Early Ekran satellites used orbital positions in the range from 48° East to 95° East, but recent Ekran, including the current Ekran 20, have been stationed at 99° East. These 3-axis stabilized satellites carry a single 24 MHz, 200 watts transponder, feeding a 28 dB gain antenna transmitting on right-hand circular polarization to produce in Siberia in the range 50 to 55 dBW at 714 MHz. The corresponding feeder link uses left-hand circular polarization at 6200 MHz. Therefore, almost every householder could receive the TV signal at home from Ekran's transponder using a simple Yagi–Uda antenna.
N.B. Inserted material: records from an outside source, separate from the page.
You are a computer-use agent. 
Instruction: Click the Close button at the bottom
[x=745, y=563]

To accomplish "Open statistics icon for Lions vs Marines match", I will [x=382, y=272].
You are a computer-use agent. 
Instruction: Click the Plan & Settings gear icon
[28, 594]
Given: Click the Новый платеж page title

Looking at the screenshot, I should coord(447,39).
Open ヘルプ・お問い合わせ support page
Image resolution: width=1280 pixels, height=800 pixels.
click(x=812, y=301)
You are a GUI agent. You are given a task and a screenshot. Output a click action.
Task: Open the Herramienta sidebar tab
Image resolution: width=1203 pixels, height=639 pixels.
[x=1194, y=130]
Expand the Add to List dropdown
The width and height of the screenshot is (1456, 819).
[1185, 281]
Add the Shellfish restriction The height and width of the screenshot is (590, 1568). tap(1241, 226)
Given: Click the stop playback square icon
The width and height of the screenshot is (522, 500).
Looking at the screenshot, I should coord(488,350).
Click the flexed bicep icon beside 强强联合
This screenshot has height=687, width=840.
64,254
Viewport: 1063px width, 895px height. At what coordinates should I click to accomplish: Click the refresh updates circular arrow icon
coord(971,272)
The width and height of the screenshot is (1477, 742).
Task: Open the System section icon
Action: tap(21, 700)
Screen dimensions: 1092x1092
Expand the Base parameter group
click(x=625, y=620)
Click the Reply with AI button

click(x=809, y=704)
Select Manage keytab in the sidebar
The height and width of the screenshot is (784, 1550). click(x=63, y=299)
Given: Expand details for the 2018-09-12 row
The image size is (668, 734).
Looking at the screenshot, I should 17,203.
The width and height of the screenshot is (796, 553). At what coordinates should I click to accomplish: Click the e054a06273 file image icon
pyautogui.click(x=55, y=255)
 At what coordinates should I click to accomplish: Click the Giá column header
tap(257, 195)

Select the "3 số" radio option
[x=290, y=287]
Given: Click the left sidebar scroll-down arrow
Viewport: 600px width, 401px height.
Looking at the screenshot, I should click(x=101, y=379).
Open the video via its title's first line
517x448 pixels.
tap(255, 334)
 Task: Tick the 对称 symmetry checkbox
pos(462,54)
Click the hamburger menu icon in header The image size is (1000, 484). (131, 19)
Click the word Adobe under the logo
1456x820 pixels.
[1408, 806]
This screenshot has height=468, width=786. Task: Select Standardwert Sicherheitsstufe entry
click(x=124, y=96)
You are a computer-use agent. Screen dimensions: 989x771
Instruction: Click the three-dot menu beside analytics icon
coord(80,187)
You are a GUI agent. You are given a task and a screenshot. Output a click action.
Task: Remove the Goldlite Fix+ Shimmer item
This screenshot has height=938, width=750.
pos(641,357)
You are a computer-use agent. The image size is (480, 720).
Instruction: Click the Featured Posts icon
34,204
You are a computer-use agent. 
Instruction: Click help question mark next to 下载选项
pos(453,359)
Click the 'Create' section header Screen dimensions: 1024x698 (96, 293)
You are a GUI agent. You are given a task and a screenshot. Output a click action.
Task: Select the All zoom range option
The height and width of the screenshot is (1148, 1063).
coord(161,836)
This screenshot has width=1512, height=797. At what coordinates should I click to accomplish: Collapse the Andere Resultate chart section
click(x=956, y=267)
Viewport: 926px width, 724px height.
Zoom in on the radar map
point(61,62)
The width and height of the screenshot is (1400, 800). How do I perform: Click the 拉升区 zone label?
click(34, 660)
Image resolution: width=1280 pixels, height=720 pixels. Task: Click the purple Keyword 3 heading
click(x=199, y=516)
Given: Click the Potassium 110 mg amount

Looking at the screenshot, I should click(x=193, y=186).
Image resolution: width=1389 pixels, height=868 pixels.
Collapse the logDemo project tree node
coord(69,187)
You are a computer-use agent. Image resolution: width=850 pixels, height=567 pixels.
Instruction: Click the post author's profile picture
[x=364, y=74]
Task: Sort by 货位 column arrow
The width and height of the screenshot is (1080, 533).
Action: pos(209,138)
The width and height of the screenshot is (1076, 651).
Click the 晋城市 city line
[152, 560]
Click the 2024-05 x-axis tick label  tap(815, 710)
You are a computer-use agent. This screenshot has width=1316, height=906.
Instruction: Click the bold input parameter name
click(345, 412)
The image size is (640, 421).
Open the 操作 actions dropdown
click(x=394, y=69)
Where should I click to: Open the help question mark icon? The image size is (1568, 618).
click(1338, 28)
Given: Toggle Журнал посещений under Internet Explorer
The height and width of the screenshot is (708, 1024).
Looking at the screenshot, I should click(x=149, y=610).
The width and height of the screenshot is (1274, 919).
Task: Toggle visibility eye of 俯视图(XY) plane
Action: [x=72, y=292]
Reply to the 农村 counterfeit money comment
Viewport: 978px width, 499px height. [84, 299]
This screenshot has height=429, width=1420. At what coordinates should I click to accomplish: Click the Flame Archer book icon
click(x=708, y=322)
There were also various kinds of collective or individual satellite receivers, such as Ekran-KR10 and Ekran-KR01. Latest version of the receiver represents a simple individual TV set-top box itself. A modified version of Ekran was called Ekran-M. Ekran satellites have been replaced by improved geostationary craft for DBS, such as Gorizont, Gals, and Ekspress.

On 23 June 1978, the Ekran-2 (International Designator 1977-092A) spacecraft exploded due to a catastrophic discharge of its battery, contributing to the increase in space debris in the Geostationary orbit. 8 pieces of known debris originating from Ekran-2 have been confirmed. Also, the Ekran-9 (International Designator 1982-093A) spacecraft exploded on December 1983. On 1 February 2009, the last satellite from the Ekran series, Ekran-M at 99° East, stopped transmitting.